A lot of you who fished regularly know the history much better than I--just reminiscin'.

Hang in there now...we're walking upright, and there ain't nobody shootin' at us.


----------



## shallowist (May 28, 2009)

Here's two interesting pictures for all of you worried about the upper coast. This freeze versus last years January event. I just happened to save a pic from the Eagle Point buoy for reference. Water was slightly colder up here last year. 

Hang in there guys and gals, we are still no where near to the devastating events of the 80's


----------



## reeltimer (Feb 5, 2010)

I just did a tour of the San Leon are boat ramp's and walk in spot's and no shight of dead bait or fish.I did see alot of hungry looking bird's.All the private and public boat ramp have very little water.


----------



## DM3 (Jul 7, 2009)

The reason i started this thread was two fold if i say how bad this fish kill is going to be maybe i will look stupid when it turns out to be not as bad and that will be fine with me i've been called worse lol.
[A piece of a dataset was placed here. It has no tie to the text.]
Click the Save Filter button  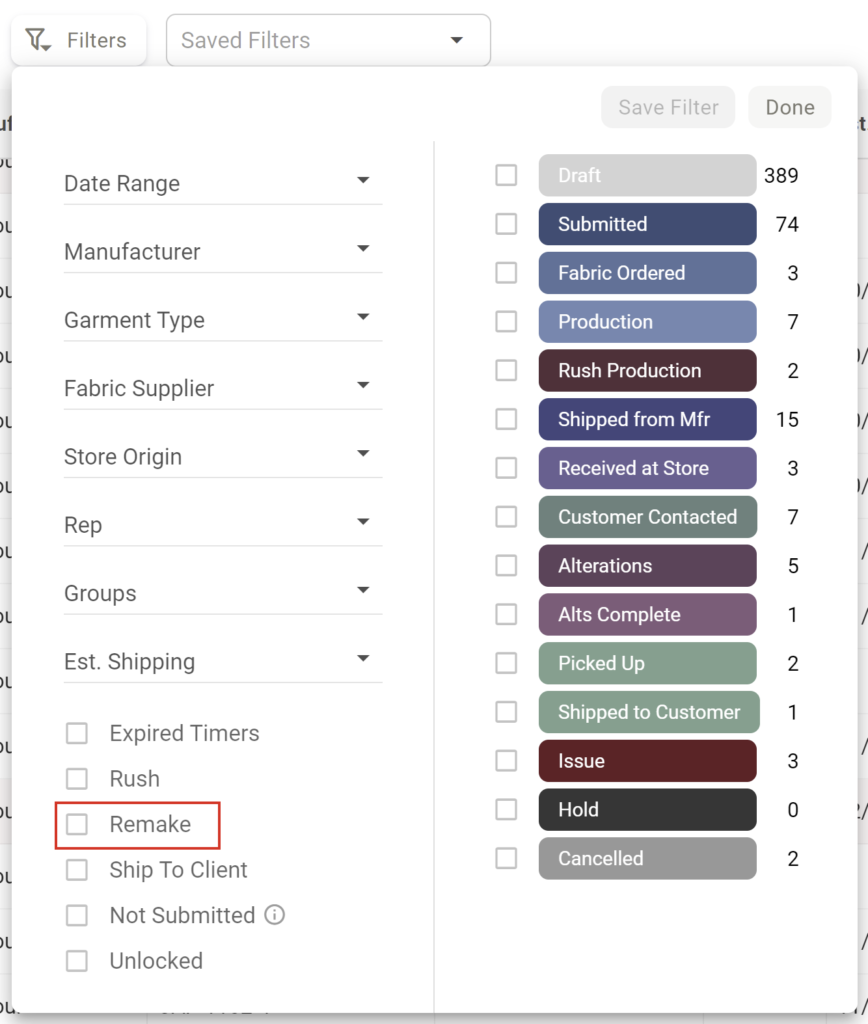coord(668,107)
What bothers me is how long the water temps have been below 45 it's been close to 4 days. In 89 does anybody know how long the water temp was below 45?


----------



## DM3 (Jul 7, 2009)

One other thing i don't think we have had water temps this low for this many days since 1989. Last year in POC the cold lasted around 24hrs i think before it warmed up and the only fish kill was in pringle lake this is much worse.


----------



## 100% Texan (Jan 30, 2005)

Look here last year we had a fish kill in matagorda they were 2 feet deep and ten yards wide about 20 miles long of dead bait on the south shoreline in east matagorda the smell lasted about 2 weeks the pelicans had a blast eating all that smelly ****.I think we will be ok for now but they are claiming another brutal storm is headed this way next week so the water will be cold from now till then. And that is when I believe we will have to worry.


----------



## shallowist (May 28, 2009)

someone who remembers can confirm, but I believe the air temps didn't rise above freezing for somewhere in the neighborhood of 72 hours. Lows in the teens at night. 

The other factors that made the 80's events so bad was very warm temperatures prior to the fronts, then very rapidly falling temperatures. Our fish had a solid day and a half to two days this time to move to safe waters. 
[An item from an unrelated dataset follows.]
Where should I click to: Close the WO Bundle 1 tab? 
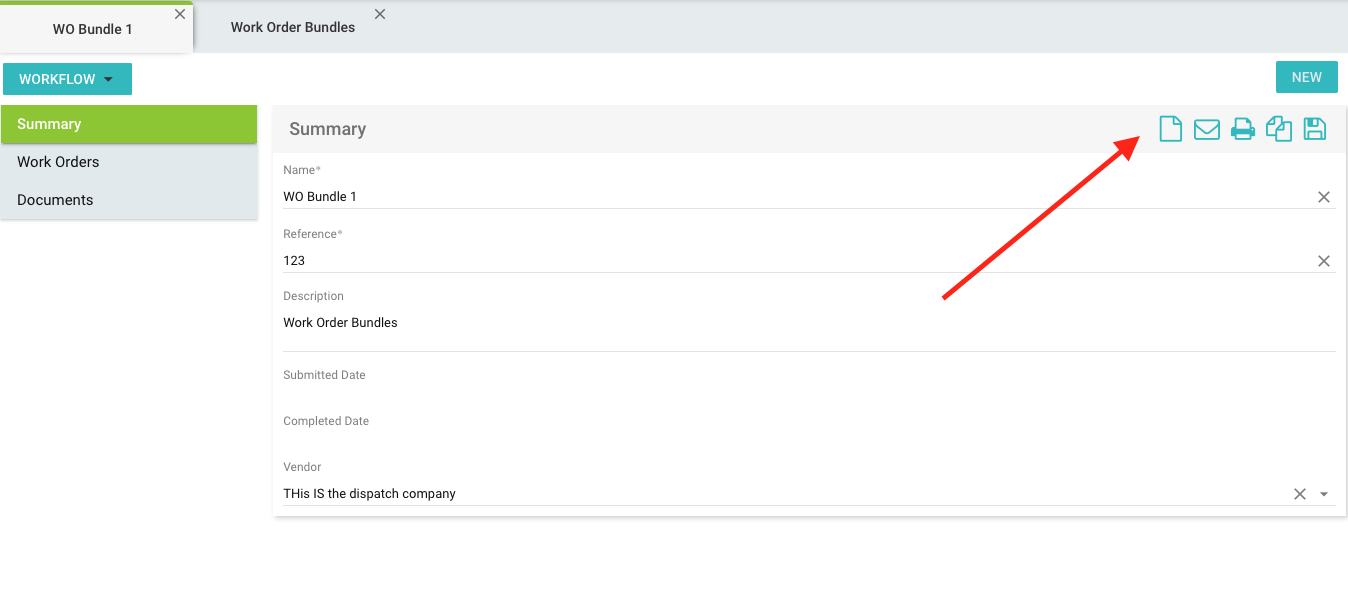[180, 14]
Last year fish were caught off guard in shallow lakes, possibly stunned by the rapid cold and also low water. Tides were up somewhat and fish had aclimated to the relatively cold temps when the front hit. The wind blew hard dropping water levels faster than the temperatures. 

There's no doubt that this front is cold, but we should probably save the panic until we have a reason. 
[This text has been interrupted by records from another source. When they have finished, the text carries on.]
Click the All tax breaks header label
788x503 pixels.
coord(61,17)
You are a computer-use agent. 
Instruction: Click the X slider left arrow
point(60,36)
Oh yeah, if you go out and see some fish floating, don't mess with them. cold blooded animals can get stunned by low temps and recover.


----------



## The Machine (Jun 4, 2007)

its not a human mishap, nature being nature, The Almighty is in control, relax, n those that believe in the mayan calendar, your ignorant, the good word say no man, nor for that matter the angels know the time or day, so chill and go fish.


----------



## Upchurch85 (Dec 12, 2006)

Thanks 4 the report reeltimer


----------



## mustfish (May 26, 2010)

juanpescado said:


> Its the Mayan calender I tell ya...


Was supposed to be the "end" when Haley's comet came in the 80's too. Hmmmm...we're still here. Still fishin'. Just have Faith. Hope for the best.


----------



## Brine Jake (Aug 12, 2005)

shallowist said:


> Here's two interesting pictures for all of you worried about the upper coast. This freeze versus last years January event. I just happened to save a pic from the Eagle Point buoy for reference. Water was slightly colder up here last year.
> 
> Hang in there guys and gals, we are still no where near to the devastating events of the 80's


Good to know--Excellent comparison snapshot. Great save, Shallowist. Thanks. Data trump memory almost every time.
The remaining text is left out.